Seven of the eight graphs of survival time in the paper look like this.


The mice that ate the supplements and the mice that ate ordinary mouse chow had exactly the same pattern of mortality.

(The agreement between treatment and control is so perfect that, if it were a scientist of less integrity, I would suspect the data had been doctored.  But in Spindler’s case, I think the consistency of the results bears witness to his expertise in all aspects of mouse husbandry and experimental desgin.  Clearly, his lab has benefited from a lot of experience, and has adopted methods of caging, feeding, watering, temperature and light control that eliminate a lot of the usual experimental scatter.  Even choice of the mouse strain was subject to thoughtful analysis.)

The eighth treatment group showed slightly shorted life span.



Our results do not support the hypothesis that simple or complex combinations of nutraceuticals, including antioxidants, are effective in delaying the onset or progress of the major causes of death in mice. The results are consistent with epidemiological studies suggesting that dietary supplements are not beneficial and even may be harmful for otherwise healthy individuals. [Spindler]

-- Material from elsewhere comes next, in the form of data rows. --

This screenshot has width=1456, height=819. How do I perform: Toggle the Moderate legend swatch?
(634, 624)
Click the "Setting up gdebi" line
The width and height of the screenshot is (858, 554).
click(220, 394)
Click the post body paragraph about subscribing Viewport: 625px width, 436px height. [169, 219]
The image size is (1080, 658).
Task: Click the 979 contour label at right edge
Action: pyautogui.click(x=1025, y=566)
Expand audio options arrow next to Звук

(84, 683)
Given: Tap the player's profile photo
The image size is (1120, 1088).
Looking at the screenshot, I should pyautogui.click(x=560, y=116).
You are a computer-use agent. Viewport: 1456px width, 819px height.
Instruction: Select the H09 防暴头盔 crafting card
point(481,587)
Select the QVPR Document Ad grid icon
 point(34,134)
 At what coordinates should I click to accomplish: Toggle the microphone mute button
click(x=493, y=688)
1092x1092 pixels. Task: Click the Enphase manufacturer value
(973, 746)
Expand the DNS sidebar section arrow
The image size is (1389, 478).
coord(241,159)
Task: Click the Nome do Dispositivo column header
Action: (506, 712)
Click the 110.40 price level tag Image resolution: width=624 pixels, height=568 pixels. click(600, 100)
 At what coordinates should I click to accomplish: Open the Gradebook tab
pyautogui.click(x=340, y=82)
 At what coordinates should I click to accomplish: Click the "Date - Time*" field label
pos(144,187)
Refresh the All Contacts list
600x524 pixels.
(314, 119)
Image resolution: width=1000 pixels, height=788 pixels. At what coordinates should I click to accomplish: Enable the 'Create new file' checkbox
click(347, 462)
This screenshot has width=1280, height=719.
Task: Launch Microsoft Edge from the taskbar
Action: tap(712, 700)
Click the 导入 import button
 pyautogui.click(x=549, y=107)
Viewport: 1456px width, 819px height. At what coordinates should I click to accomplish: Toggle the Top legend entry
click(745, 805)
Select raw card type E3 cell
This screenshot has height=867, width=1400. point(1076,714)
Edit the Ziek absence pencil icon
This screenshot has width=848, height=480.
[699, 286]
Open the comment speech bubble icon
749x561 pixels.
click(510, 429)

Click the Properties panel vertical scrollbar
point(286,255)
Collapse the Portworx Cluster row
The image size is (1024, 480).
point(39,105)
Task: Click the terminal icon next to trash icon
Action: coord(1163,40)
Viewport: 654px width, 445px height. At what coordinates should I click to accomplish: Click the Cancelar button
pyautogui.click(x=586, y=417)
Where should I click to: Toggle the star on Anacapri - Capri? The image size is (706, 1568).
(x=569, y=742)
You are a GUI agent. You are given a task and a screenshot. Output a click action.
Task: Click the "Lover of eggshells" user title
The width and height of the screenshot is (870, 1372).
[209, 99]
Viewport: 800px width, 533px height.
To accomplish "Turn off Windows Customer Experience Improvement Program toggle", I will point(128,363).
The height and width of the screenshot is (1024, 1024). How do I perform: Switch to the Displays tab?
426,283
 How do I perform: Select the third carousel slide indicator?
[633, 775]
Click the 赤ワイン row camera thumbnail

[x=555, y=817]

What substances were tested?

There were eight test groups with different mixtures of supplements, one control group fed only standard mouse chow, and one calorically restricted “positive control” that got less mouse chow (and lived longer).  There was some overlap among mixtures of compounds in the eight test groups.  The list of substances included is long.  Here are highlights:


Alpha Lipoic Acid
Blueberry extract
CoQ10 (ubiquinol)
Green tea
Many minerals
N-Acetyl Cysteine
Pomegranate extract
Silymarin (milk thistle)
Vitamin A complex
Various B vitamins
Vitamin C
Vitamin D3
Vitamin E
Vitamin K2

Two of these substances (metformin and melatonin) have a credible history of life extension potential in past experiments with mice.  Spindler doesn’t comment, and I leave this as an open question.  There is credible data in humans for two more (vitamin D and aspirin), both of which have been shown to lower all-cause mortality.  I am not aware of rodent life span studies of vitamin D or aspirin, but I trust that one of you, my readers, will point me to a reference.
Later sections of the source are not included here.